Extrapolating from the metastatic setting, clinicians should anticipate that most patients on the 9-cycle perioperative EV-pembrolizumab regimen will require dose reductions or holds. Cumulative peripheral neuropathy is the primary driver, suggesting a need for proactive, individualized dose management rather than strict adherence to the trial's protocol.
The POTOMAC trial's success adding durvalumab to BCG for non-muscle invasive bladder cancer introduces a major logistical hurdle. Urologists, who typically manage these patients, often lack the expertise to handle systemic immunotherapy side effects, creating uncertainty about which specialty will administer this new standard of care.
Circulating tumor DNA (ctDNA) is a powerful biomarker for identifying high-risk bladder cancer patients. However, its imperfection presents a new clinical dilemma: with a ~12% relapse rate even in ctDNA-negative patients, clinicians must decide whether to withhold adjuvant therapy and accept that risk, or overtreat the 88% who are likely cured.

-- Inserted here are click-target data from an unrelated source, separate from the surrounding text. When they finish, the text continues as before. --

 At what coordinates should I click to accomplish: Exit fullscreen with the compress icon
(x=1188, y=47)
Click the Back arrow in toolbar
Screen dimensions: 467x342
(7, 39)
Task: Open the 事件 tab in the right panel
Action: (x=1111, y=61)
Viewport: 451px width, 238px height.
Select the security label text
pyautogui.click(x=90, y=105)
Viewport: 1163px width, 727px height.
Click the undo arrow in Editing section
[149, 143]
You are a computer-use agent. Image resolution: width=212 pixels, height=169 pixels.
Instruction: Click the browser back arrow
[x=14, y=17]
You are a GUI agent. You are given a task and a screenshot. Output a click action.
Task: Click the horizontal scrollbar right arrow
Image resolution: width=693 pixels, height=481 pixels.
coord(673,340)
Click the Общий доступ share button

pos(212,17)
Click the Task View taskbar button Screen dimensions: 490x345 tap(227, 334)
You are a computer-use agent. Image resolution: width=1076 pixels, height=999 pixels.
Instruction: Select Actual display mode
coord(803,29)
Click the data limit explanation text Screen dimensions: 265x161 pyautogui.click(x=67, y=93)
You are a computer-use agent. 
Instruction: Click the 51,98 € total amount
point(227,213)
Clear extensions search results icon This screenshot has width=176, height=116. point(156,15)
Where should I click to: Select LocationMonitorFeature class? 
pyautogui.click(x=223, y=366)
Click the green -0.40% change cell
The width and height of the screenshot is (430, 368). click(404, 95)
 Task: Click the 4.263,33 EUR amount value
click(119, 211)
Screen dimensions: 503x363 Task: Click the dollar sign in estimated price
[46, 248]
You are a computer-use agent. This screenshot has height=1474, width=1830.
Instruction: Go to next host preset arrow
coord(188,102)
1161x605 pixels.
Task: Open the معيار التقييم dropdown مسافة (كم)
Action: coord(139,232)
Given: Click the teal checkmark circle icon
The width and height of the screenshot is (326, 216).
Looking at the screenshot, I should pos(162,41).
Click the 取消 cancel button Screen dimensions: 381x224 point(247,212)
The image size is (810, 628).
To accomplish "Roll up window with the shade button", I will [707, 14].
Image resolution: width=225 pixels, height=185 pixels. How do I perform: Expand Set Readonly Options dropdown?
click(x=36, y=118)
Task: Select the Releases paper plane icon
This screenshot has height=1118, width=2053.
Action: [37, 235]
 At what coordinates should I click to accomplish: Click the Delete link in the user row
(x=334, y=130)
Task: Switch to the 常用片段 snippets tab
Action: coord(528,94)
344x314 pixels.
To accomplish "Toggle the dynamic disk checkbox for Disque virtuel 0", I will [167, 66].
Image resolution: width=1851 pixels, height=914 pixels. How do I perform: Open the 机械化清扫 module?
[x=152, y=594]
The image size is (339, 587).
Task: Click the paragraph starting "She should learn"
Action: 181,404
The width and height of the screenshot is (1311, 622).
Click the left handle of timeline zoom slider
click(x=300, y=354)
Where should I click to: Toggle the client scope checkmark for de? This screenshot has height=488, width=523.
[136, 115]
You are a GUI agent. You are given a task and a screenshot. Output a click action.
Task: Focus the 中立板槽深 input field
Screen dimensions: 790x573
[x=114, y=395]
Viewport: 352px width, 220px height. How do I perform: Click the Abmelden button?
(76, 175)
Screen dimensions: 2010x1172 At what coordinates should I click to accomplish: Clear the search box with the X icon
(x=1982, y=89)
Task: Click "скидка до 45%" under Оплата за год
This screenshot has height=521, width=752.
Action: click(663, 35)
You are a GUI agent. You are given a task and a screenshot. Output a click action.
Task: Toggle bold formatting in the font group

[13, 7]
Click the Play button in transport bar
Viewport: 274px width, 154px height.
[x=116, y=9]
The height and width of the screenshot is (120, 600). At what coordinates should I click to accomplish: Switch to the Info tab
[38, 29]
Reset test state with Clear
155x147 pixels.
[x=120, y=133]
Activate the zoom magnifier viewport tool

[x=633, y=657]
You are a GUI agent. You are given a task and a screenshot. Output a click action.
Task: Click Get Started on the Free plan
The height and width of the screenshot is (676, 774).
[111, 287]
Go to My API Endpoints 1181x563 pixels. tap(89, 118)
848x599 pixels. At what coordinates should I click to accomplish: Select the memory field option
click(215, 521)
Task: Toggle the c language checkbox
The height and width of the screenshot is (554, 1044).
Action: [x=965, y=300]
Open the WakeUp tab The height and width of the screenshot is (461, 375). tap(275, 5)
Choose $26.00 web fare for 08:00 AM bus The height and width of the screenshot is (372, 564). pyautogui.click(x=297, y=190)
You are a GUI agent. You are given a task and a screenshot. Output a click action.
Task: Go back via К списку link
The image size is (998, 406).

A key lesson in bladder cancer is that patient attrition is rapid between lines of therapy; many who relapse from localized disease never receive effective later-line treatments. This reality provides a strong rationale for moving the most effective therapies, like EV-pembrolizumab, to earlier settings to maximize the number of patients who can benefit.
While the TAR-200 gemcitabine-releasing device showed lower efficacy than systemic EV-pembrolizumab, its value proposition is logistical simplicity. As a treatment administered entirely by urologists in-office via cystoscopy, it offers a less complex and potentially less toxic alternative, making it an attractive option based on practice workflow rather than superior outcomes alone.
While KEYNOTE-905 showed dramatic survival benefits with neoadjuvant plus adjuvant EV-pembrolizumab, its design makes it impossible to isolate the benefit of each phase. The high (57%) pathologic complete response after neoadjuvant therapy alone suggests many patients may be overtreated with adjuvant cycles, risking unnecessary long-term toxicity like neuropathy.